Nevertheless, the SEM can capture the microstructural changes near cathode particles, which is difficult to spot and describe in detail for the human researchers, and these descriptors can be correlated to their states with the help of CNNs.

In order to understand the decision-making process of CNNs, we generated grad-CAM images, as shown in Fig. 2a. The grad-CAM technique pulled the fitted gradients out to understand the importance of each layer, visualizing feature maps to the designated target classes30. Thus, the red areas of grad-CAM images in the form of heatmap were positively connected to the predictions from the trained model while the blue areas negatively. In addition, we evaluated the prediction in the test using confusion matrix and the classification report that contains precision, recall, and F1-score, as shown in the Supplementary Fig. 1 and Supplementary Table 1 below, respectively. As we can see in the confusion matrix above, the majority of the image classes were correctly classified. However, several of NCM333 formation and NCM811 cycled images were incorrectly classified, leading to a low recall below 0.90 (0.72), and low precision below 0.90 (0.81), respectively, as shown in the Supplementary Table 1 above. Other classes have precision and recall above 0.90, which is good. Overall, the total accuracy determined by the F-1 score is high (96% or 0.96).

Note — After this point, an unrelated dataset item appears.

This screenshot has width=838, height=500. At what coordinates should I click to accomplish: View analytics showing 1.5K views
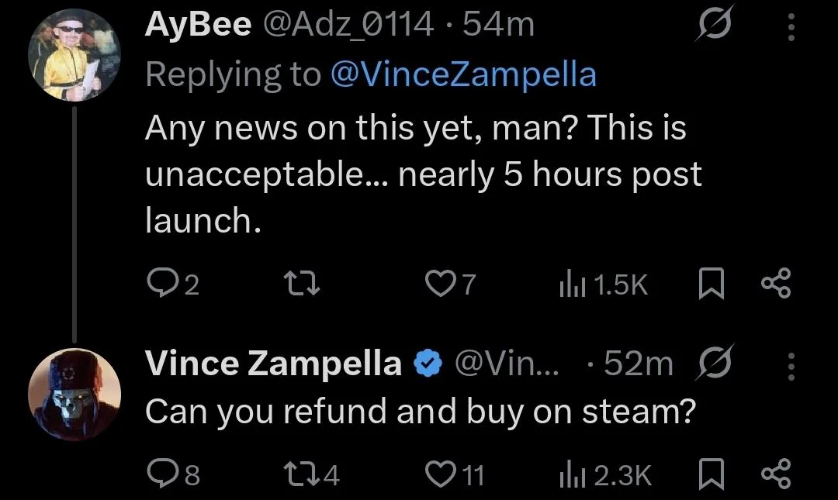pos(569,286)
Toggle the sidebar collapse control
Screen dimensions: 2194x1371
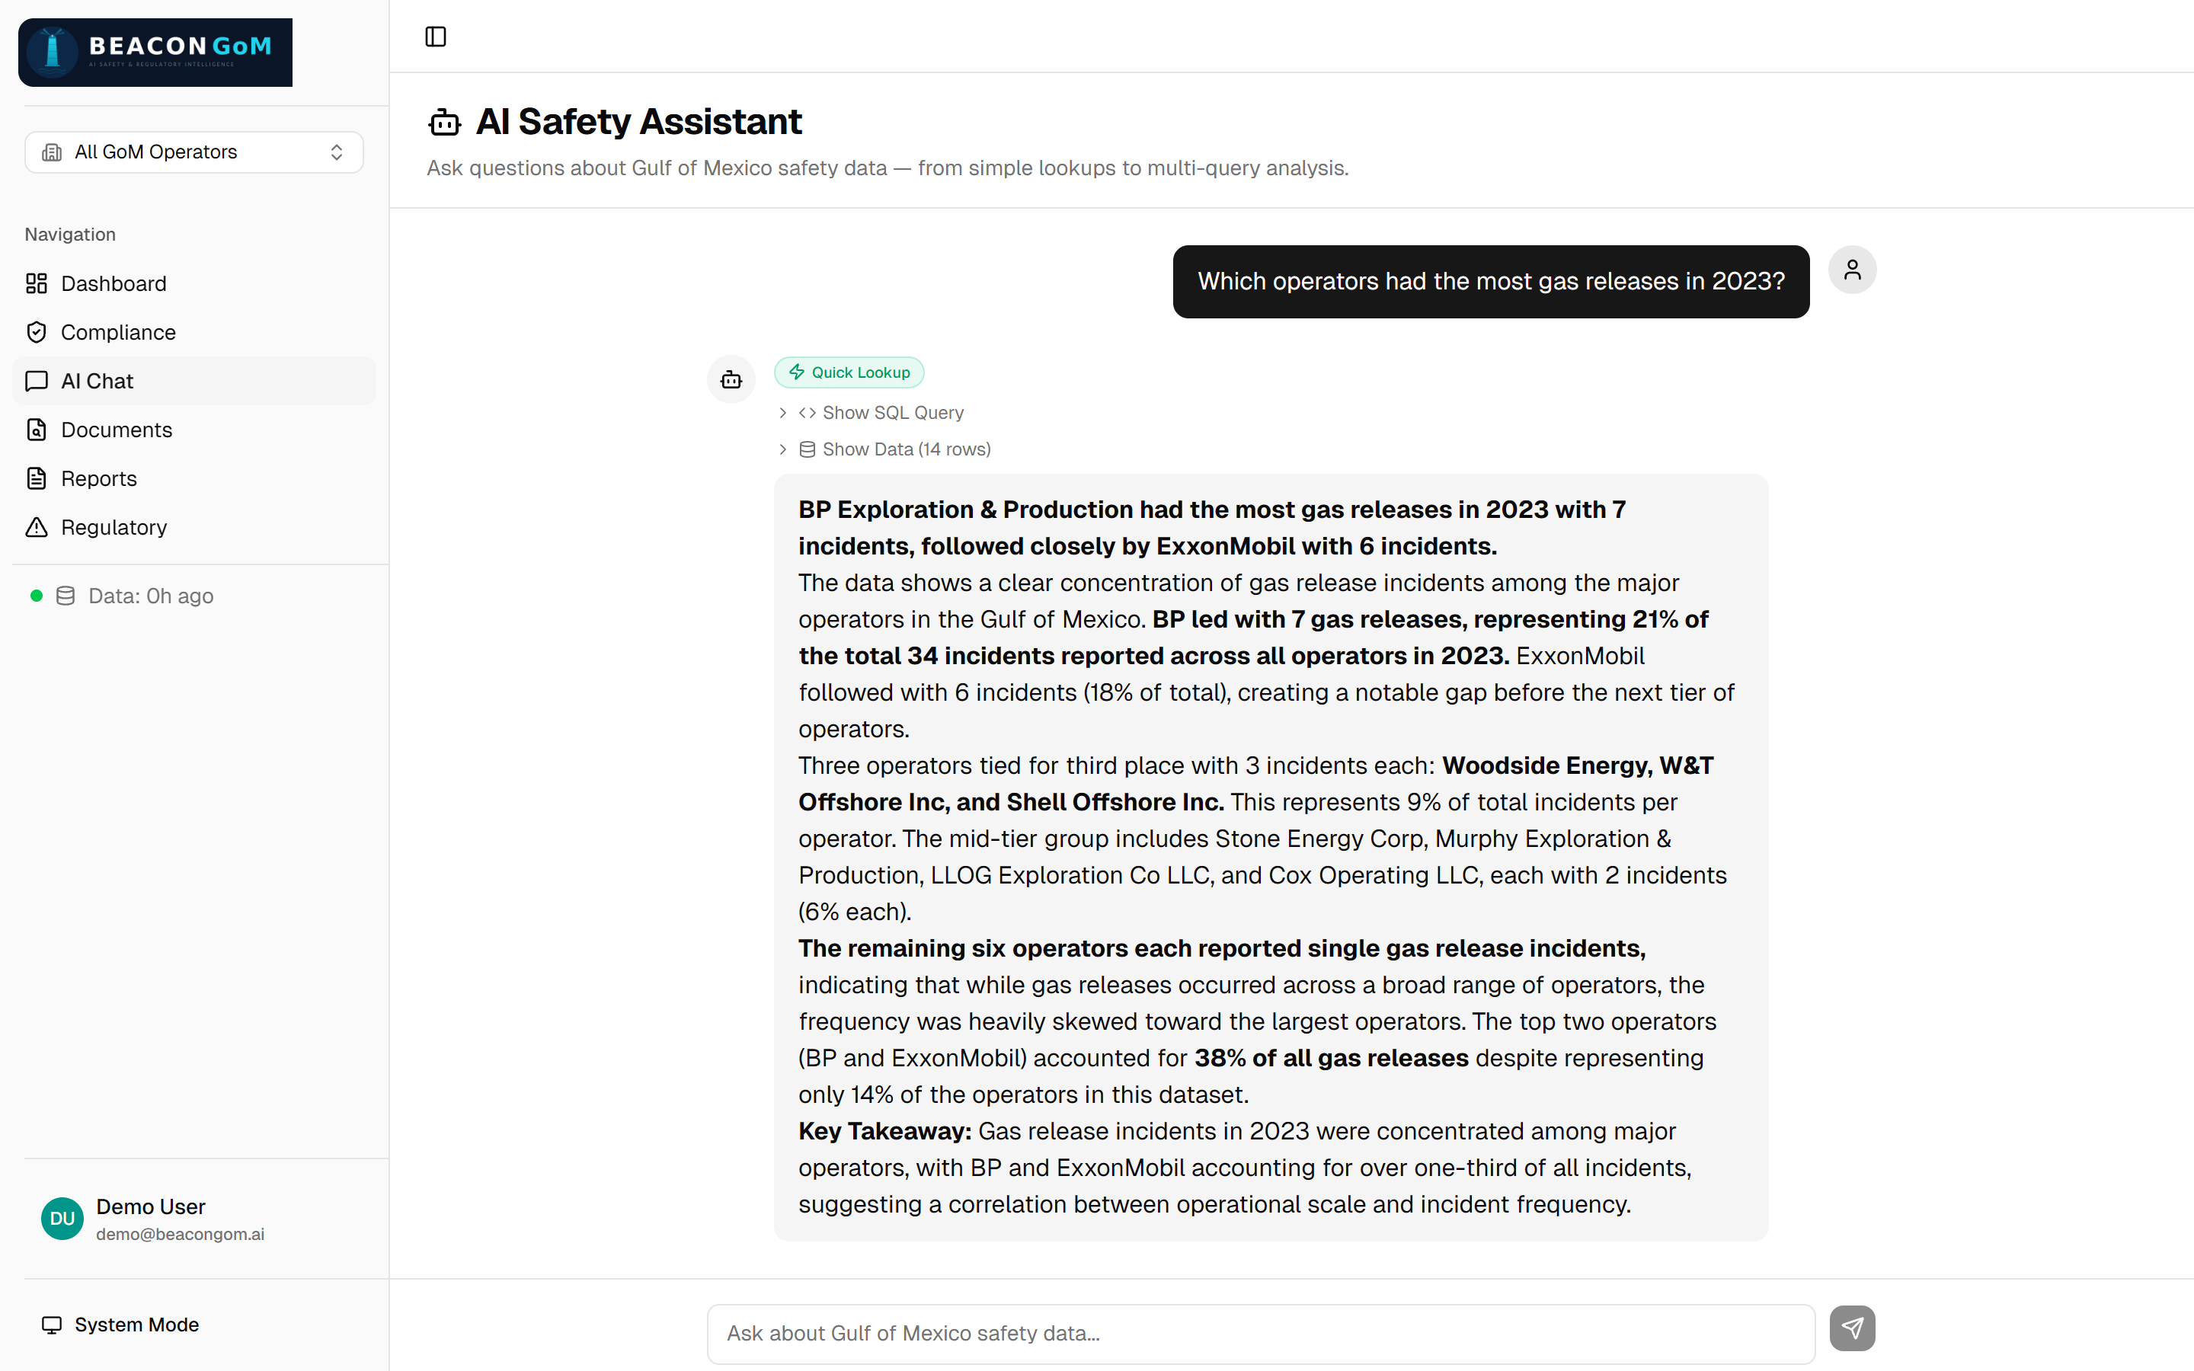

Although the same magnification has been used for capturing all the NCM cathode materials, there are brightness and image quality variations due to the complex interaction between the cathode materials and electron beam. The intensity of SEM images typically varies depending on the conductivity of samples near the surface. The grayscale levels can be adjusted by controlling the accelerating voltage of electron beam and the aperture ratio of lens.

Nevertheless, acquiring similar level of brightness and contrast across different images is very tedious and difficult. As such, normalizing the brightness and contrast levels inside the augmentation process might be needed. However, our attempts to normalize the images did not result in better performance.

Based on Supplementary Fig. 2, each histogram in different composition and state of NCM cathode materials shows different slopes and distributions. Furthermore, Supplementary Fig. 2 and Supplementary Fig. 3 show that training and validation images show similarity of slope and distribution with insignificant average and standard deviation, which is also captured in Supplementary Table 2. These results mean that normalization of each image may reduce information dimension, which is detrimental for at least estimating the composition and states of NCM cathode materials.

Indeed, using the original images resulted in much better performance, which is counter-intuitive. Specifically, when we used normalization process to test the best model, the model classified the state of images with very low accuracy of 20% with the same test dataset. Thus, we speculate that color distributions of SEM images are carrying some of state information, which was removed during normalization processes. The distributions of training and test image datasets as shown in Supplementary Figs. 2, 3 and Supplementary Table 2 have characteristic shapes, but it is hard to distinguish the states of cathode materials based on this pixel counts. Furthermore, because of large contrast levels, normalization throughout the dataset causes grayscale clipping effect that is information loss from exceeding threshold value (0–255) likewise washed out in photography.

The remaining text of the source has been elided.